However, an ethnic identification problem arose. Karev called all the members of the local Council "brother Bulgarians", while the IMRO insurgents flew Bulgarian flags, killed five Greek Patriarchists, accused of being Ottoman spies, and subsequently assaulted the local Turk and Albanian Muslims. As long as the town was controlled by the Bulgarian komitadjis, the Patriarchist majority was suspected and terrorized. Except for Exarchist Aromanians, who were Bulgarophiles, (as Pitu Guli and his family), most members of the other ethnoreligious communities dismissed the IMRO as pro-Bulgarian.

Initially surprised by the uprising, the Ottoman government took extraordinary military measures to suppress it. Pitu Guli's band (cheta) tried to defend the town from Ottoman troops coming from Bitola. The whole band and their leader (voivode) perished. After fierce battles near Mečkin Kamen, the Ottomans managed to destroy the Kruševo Republic, committing atrocities against the rebel forces and the local population. As a result of the gunnery, the town was set partially ablaze. After the plundering of the town by the Turkish troops and the Albanian bashi-bazouks, the Ottoman authorities circulated a declaration for the inhabitants of Kruševo to sign, stating that the Bulgarian komitadjis had committed the atrocities and looted the town. A few citizens did sign it under administrative pressure.

Celebration

The celebration of the events in Kruševo began during the First World War, when the area, then called Southern Serbia, was 
occupied by Bulgaria. Naum Tomalevski, who was appointed a mayor of Kruševo, organized the nationwide celebration of the 15th anniversary of the Ilinden uprising. On the place of the Battle of Mečkin Kamen, a monument and a memorial-fountain were built. After the war, they were destroyed by the Serbian authorities, which continued implementing a policy of forcible Serbianization. The tradition of celebrating these events was restored during World War II in the region when it was called already Vardarska Banovina and was officially annexed by Bulgaria.

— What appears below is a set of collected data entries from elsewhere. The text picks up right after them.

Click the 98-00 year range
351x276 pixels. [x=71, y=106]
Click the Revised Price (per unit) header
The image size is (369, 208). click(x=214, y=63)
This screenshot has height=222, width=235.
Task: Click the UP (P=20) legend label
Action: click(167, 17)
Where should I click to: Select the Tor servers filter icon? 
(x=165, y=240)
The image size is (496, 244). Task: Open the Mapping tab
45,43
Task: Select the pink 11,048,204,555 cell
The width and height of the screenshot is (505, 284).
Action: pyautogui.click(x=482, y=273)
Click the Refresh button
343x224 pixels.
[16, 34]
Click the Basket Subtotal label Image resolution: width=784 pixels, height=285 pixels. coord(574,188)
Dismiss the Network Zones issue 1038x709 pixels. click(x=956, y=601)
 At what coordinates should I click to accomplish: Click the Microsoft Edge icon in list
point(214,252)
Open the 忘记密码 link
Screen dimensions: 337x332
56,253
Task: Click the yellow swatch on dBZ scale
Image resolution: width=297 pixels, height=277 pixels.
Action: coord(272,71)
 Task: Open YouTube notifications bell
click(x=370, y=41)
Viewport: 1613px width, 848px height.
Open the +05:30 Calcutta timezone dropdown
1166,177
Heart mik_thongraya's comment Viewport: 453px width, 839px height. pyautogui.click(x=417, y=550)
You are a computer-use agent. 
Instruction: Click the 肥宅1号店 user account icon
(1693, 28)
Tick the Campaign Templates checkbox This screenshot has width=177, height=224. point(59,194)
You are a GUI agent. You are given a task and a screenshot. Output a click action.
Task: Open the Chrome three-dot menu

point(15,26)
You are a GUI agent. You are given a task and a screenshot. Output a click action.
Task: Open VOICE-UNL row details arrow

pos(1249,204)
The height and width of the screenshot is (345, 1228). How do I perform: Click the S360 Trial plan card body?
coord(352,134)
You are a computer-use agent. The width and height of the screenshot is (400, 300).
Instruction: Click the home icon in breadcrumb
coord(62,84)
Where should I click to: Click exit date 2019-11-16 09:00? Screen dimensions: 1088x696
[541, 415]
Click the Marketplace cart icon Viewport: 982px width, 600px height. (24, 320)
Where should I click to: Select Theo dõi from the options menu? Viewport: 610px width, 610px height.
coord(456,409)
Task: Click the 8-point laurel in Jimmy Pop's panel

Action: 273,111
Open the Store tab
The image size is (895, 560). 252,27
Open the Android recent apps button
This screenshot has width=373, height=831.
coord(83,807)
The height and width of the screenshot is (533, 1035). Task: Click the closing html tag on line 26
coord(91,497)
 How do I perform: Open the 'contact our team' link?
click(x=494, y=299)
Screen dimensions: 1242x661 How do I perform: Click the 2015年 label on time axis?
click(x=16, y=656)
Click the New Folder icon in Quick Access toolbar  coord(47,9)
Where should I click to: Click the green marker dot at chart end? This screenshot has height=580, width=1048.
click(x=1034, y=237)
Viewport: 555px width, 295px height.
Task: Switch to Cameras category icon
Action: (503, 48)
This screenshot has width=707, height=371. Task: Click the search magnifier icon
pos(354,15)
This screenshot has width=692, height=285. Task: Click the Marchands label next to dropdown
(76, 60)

Meanwhile, the newly organized pro-Yugoslav Macedonian communist partisans developed the idea of some kind of socialist continuity between their struggle and the struggle of the insurgents in Kruševo. Moreover, they exhorted the population to struggle for "free Macedonia" and against the "fascist Bulgarian occupiers". After the war, the story continued in the Socialist Republic of Macedonia, where the Kruševo Republic was included in its historical narrative. The new Communist authorities successfully wiped out the remaining Bulgarophile sentiments. As part of the efforts to prove the continuity of the new Macedonian nation and the former insurgents, they claimed the IMRO-activists had been consciously Macedonian in identity. The establishment of the short-lived entity is seen today in North Macedonia as a prelude to the independence of the modern Macedonian state.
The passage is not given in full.